The faint beginning of a headache stirred between Patty’s temples. Her mother had never had a great relationship with the neighbors—she could only imagine how those conversations went. “I’m sorry, but this is, well, I don’t get it,” Patty said. “I mean, you weren’t at the hotel yesterday morning, were you, Mom?”
“Of course not. And besides, Inspector Torre said it could also be a suicide,” Lucy said. “It probably was.”
“Why would you say that?” Torre asked.
“You said that. You said the stun gun or whatever it was—”
“Captive bolt pistol,” Inspector Torre said. “Often used with livestock, but it has other uses. What I meant was, was there something about Mr. Forrest that makes you think he might have been suicidal?”
“How would I know?” Mrs. Takeda asked. “Reginald Forrest is an old man now. I’m sure he had his reasons.”
“Was,” Torre interjected. “Was an old man.”
Lucy shrugged. She was in an odd mood, both irritable and nervous, Patty thought. “Wait,” she said. “Can you just back up a little for me, Inspector? I’m sorry... I haven’t had my coffee. I’m not sure I’m following what you’re saying.”
Lucy frowned, an expression that distorted her scars, and folded her arms over her chest.
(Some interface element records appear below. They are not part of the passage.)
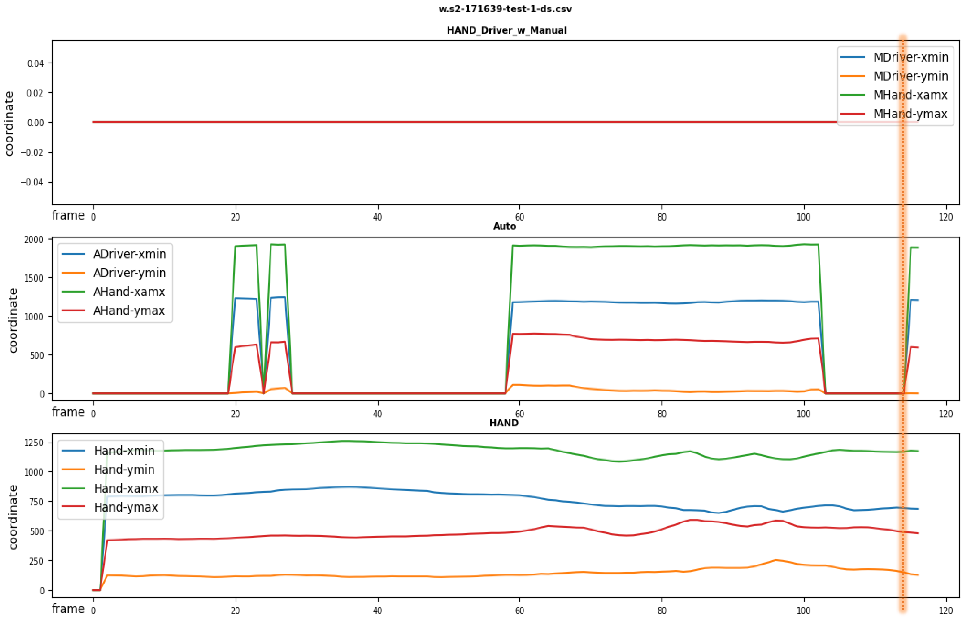Click the MHand-xamx green legend swatch
The width and height of the screenshot is (965, 631).
coord(853,95)

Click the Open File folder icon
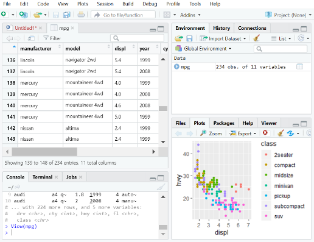(x=38, y=15)
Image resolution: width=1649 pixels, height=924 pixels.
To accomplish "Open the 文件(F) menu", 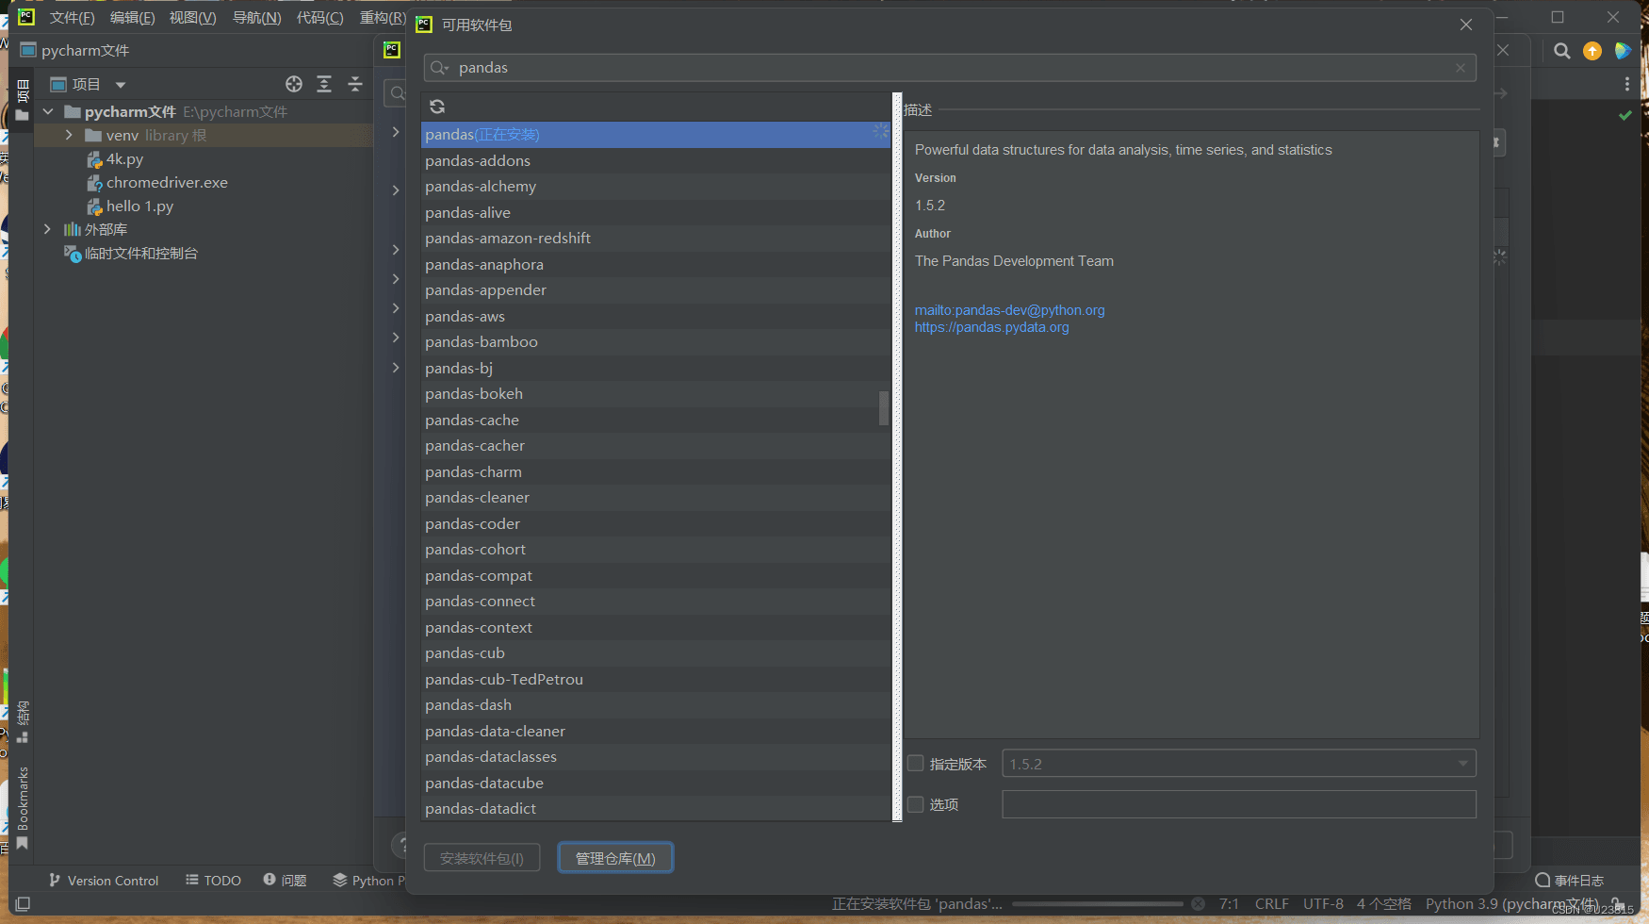I will pos(72,18).
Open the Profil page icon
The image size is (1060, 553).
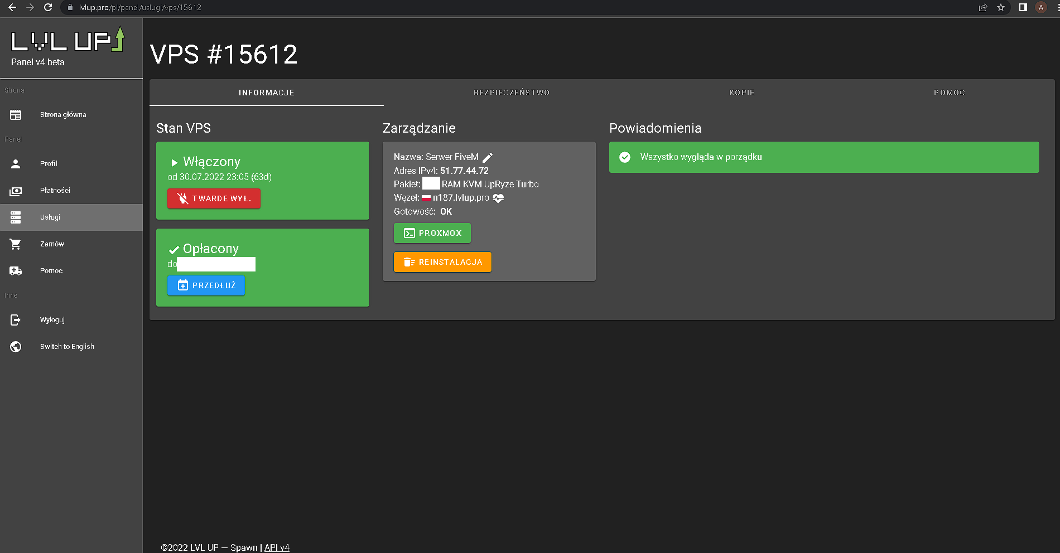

“Sure.” Torre reached for a notebook in his breast pocket, licked his thumb and started turning pages. “Janitor was buffing the lobby floor at about seven, seven-fifteen yesterday morning,” he said. “He described you pretty accurately. Said you appeared flustered, that you were walking faster than normal.”
“He doesn’t know me,” Lucy said. “How does he know how fast I walk?”
“Mother. Please.”
“Your mother’s neighbors, Mr. David Navarro and Cindy and Tom Cook, did say that she takes frequent walks around the neighborhood.”
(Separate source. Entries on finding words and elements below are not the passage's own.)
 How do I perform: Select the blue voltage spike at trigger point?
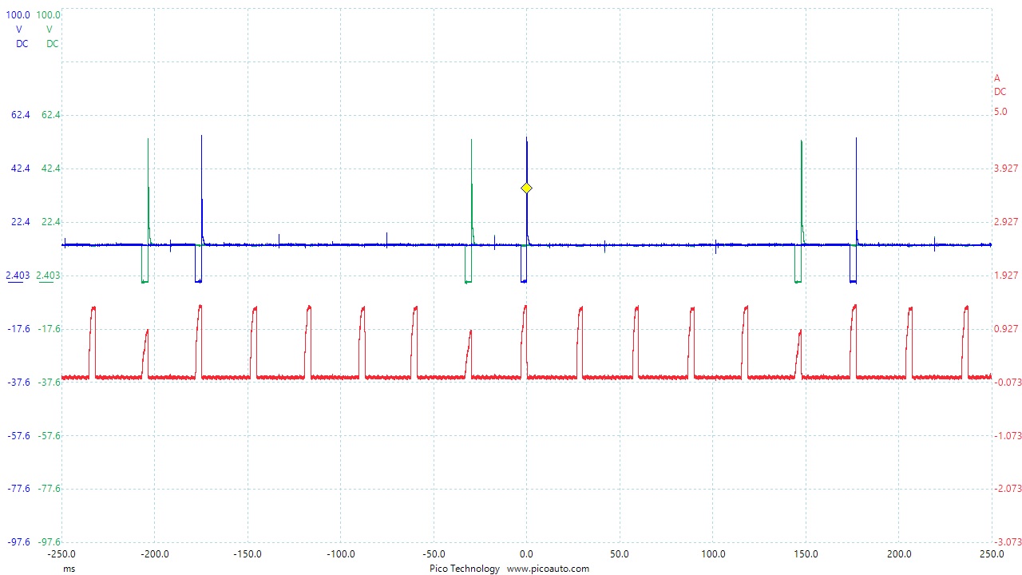click(527, 160)
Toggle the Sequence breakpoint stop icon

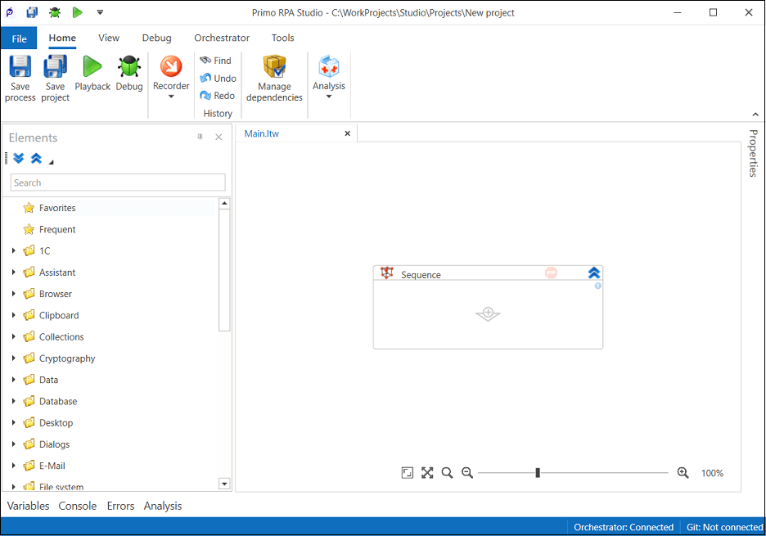[x=551, y=273]
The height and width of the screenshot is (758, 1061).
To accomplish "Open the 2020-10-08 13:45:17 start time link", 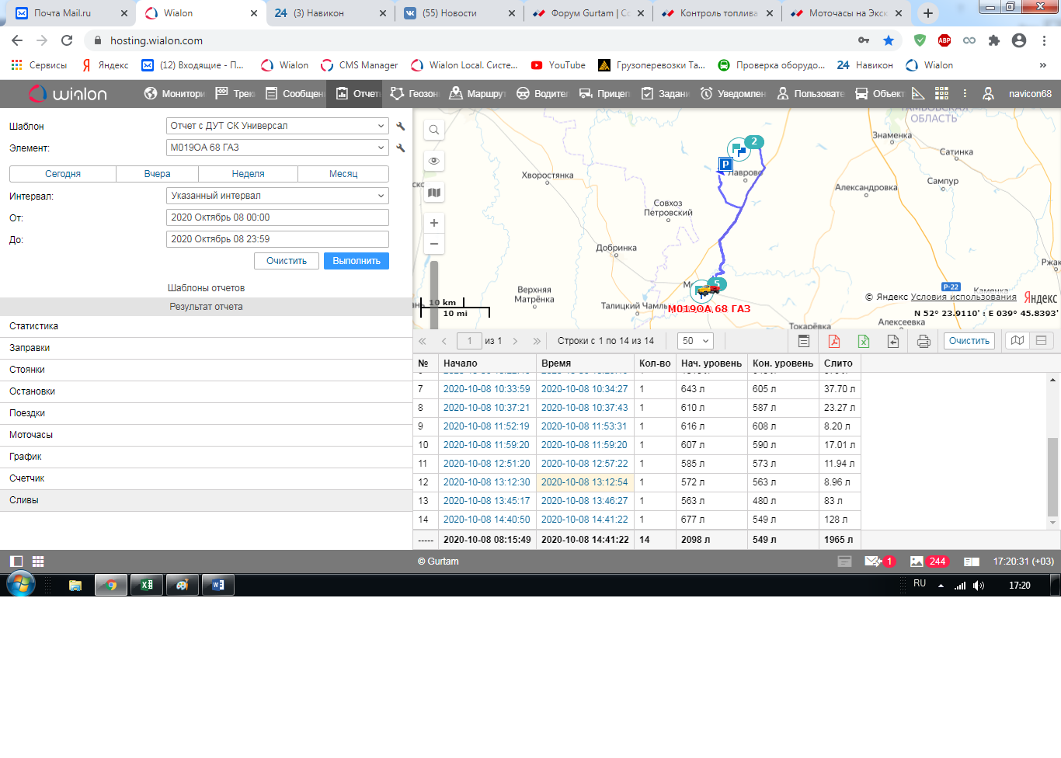I will point(486,501).
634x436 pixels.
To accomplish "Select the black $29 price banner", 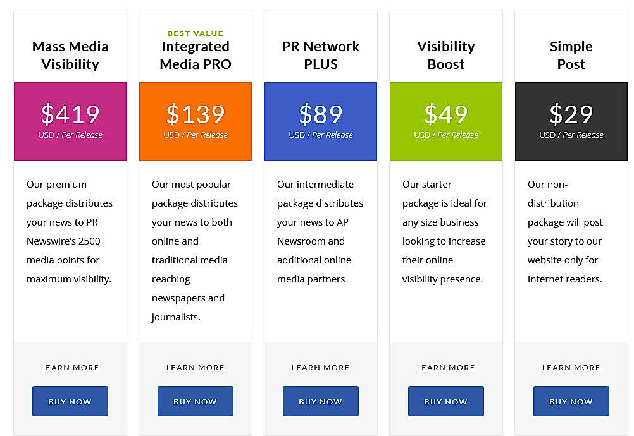I will click(571, 120).
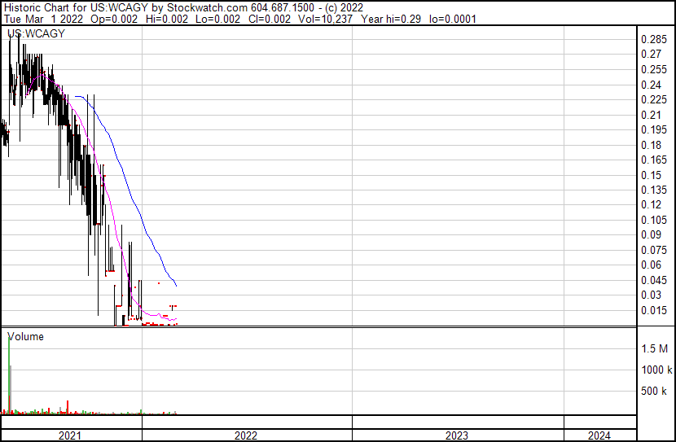
Task: Click the 0.15 price axis label
Action: (x=651, y=175)
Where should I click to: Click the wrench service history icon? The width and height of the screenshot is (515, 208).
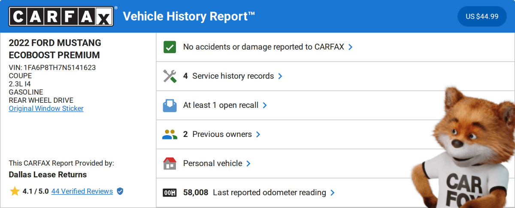click(x=170, y=76)
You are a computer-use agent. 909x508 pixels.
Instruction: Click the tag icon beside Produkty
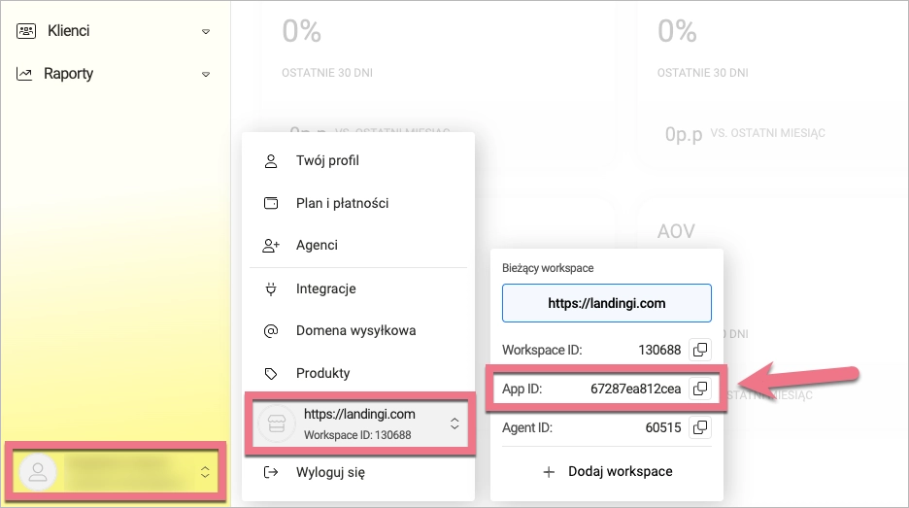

“How would they know where I walk? They’re not my friends,” Lucy said. “They’ve never liked me. Dave Navarro had a tree whose roots were choking the sewage pipes under my house, and we argued over it until he finally cut it down. And the Cooks have a daughter who spreads her legs for every boy who comes around.”
“Surely my mother isn’t the only person you’re interviewing,” Patty said hastily, painfully aware of how caustic Lucy could sound to someone who didn’t know her. She was a loner, but that certainly didn’t mean she’d killed anyone, a point Patty feared might be lost on Torre.
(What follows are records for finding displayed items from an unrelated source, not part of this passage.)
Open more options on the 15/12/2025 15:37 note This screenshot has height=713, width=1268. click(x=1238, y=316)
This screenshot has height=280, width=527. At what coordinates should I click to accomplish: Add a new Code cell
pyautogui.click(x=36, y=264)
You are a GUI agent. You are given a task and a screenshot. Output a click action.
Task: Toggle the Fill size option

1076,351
He shrugged. “Sure, we’ve got a few people we’re talking to. Forrest had a son from a first marriage—he’s disturbed or retarded or something, lives in a group home. There’s also a girlfriend. I don’t suppose you can tell me anything about either of them.”
“Of course not,” Lucy snapped. Patty tried to telegraph be nice. “I told you I haven’t talked to him in three decades.”
“All right.” Torre tucked the notebook back in his pocket. “Here’s what I’m going to do. I’m going to give you a chance to think about Forrest, see if you remember anything that might help us out.”
“From thirty years ago?” Damn, now she was doing it too—Patty instantly regretted snapping.
Torre turned his gaze on her. “So you live here with your mother, Patty?”
Patty resisted the urge to glare. “Only for a couple of weeks. I’m getting married. The wedding’s on the seventeenth.”
“Oh. Well, in that case, congratulations.”
He stood and adjusted his jacket, his eyes traveling up to the shelf that ran the length of the wall separating the kitchen from the dining room, and Patty cringed inwardly. This was the moment that marked every newcomer’s first visit to the house, the moment Patty had learned to dread so much that eventually she’d stopped bringing friends home at all.